Il y a des chagrins dont on ne revient pas. Quatre-vingts ans après le drame, la douleur de Janine Picard est intacte, sa mémoire aussi : cette tulliste avait 6 ans le 9 juin 1944. Tôt ce matin-là, comme 3000 hommes, son père, accordéoniste, est raflé sous ses yeux.
Je revois encore ce SS qui s'est penché vers moi pour demander mon âge. Ma mère a posé la question pour savoir si mon père allait partir longtemps. Il lui a dit, non, non, vérification de papiers. Donc, mon père nous a embrassées et ils sont partis.
Janine PicardFille d'Henri Valade, mort en déportation
Les deux jours précédents, des résistants FTP ont attaqué et libéré partiellement la ville avant d'être chassés par la division Das Reich. Cette offensive ratée sert de prétexte pour abattre la terreur sur la ville.
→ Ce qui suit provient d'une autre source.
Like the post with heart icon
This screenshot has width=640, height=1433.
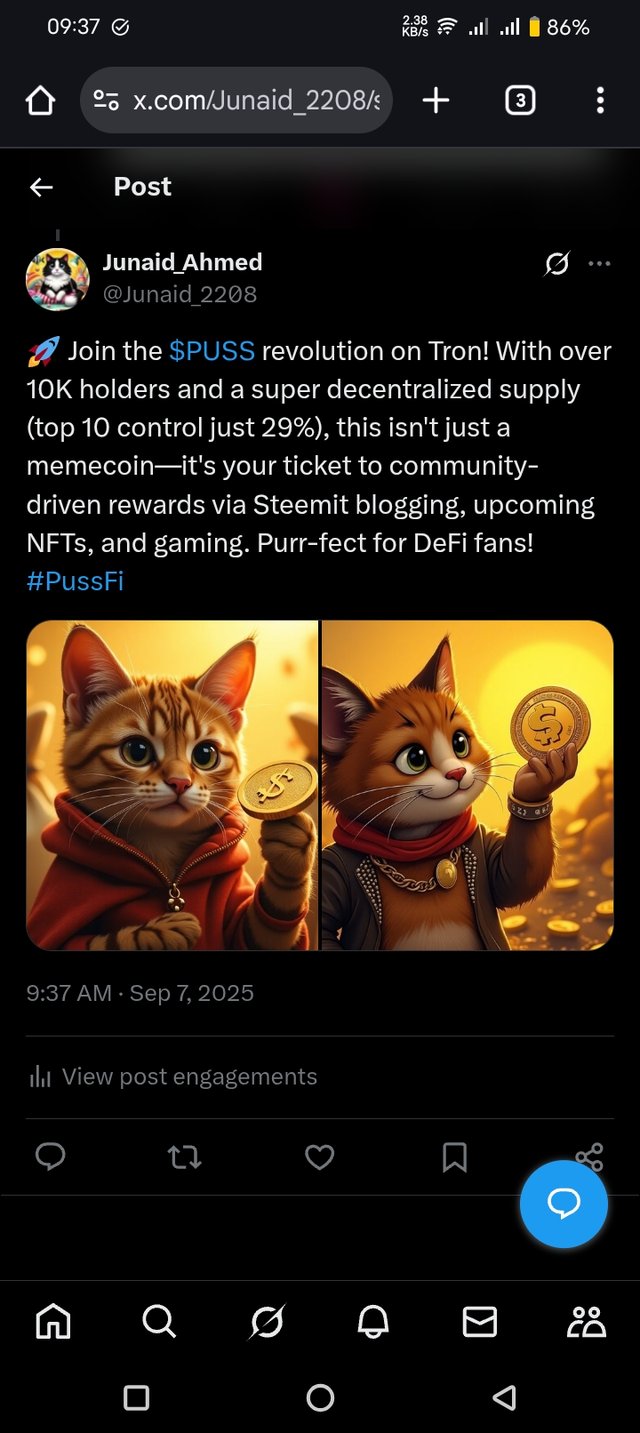(x=319, y=1158)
"Citoyens de Tulle, quarante soldats allemands ont été tués par le maquis, 120 maquis ou leur complice seront pendus", peut-on lire sur un document d'époque.
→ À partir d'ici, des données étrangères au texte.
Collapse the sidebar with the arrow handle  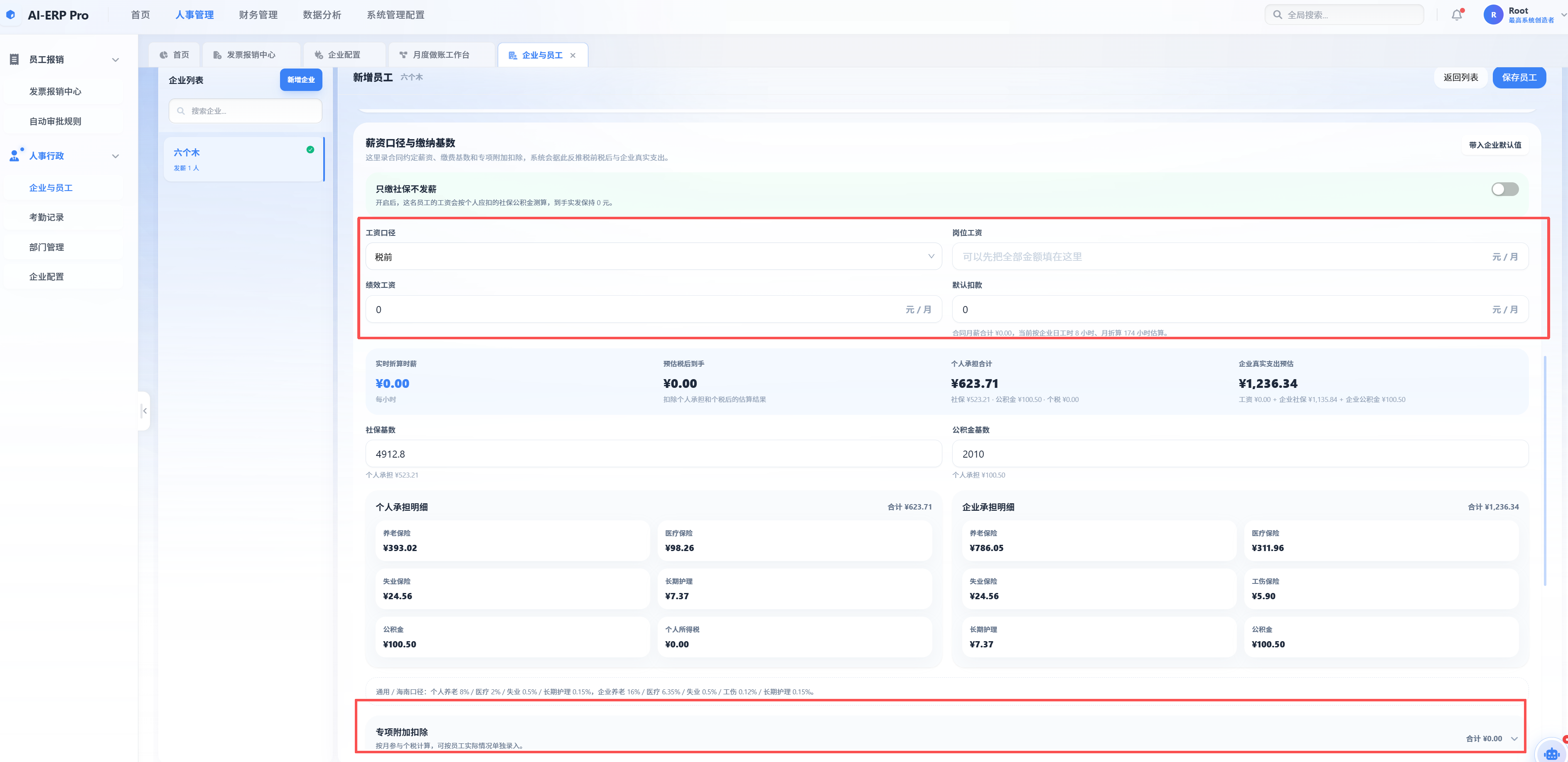click(144, 411)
Commence alors un ignoble tri parmi les 3000 prisonniers rassemblés à la manufacture d'armes. En fin de journée, 99 d'entre eux sont pendus aux lampadaires et aux balcons du quartier.
Michel Trésallet est le fils de Louis Trésallet, mort en déportation. L'enfant devenu adulte est au bord des larmes lorsqu'il fait, aujourd'hui encore, le récit de cette douloureuse histoire :
Ce balcon là-bas, il y avait trente personnes pendues à ce balcon. Ils les dépendaient pour en pendre d'autres...
Michel TrésalletFils de Louis Trésallet, mort en déportation
Le lendemain, 149 hommes sont déportés vers les camps de la mort. Dans l'un des camions, Janine dit adieu à son père : "il nous a embrassées et il a dit, ce sont ses dernières paroles, après ce que j'ai vu, je suis content de m'en aller. Le pauvre, il ne savait pas ce qui l'attendait, la déportation, avec, au départ, le train de la mort et tout ce qui en est suivi."
Ultime outrage, les corps des martyrs sont jetés au milieu des immondices, dans la décharge de la ville, devenue depuis un lieu de mémoire et de recueillement pour toutes ces vies brisées par la barbarie nazie.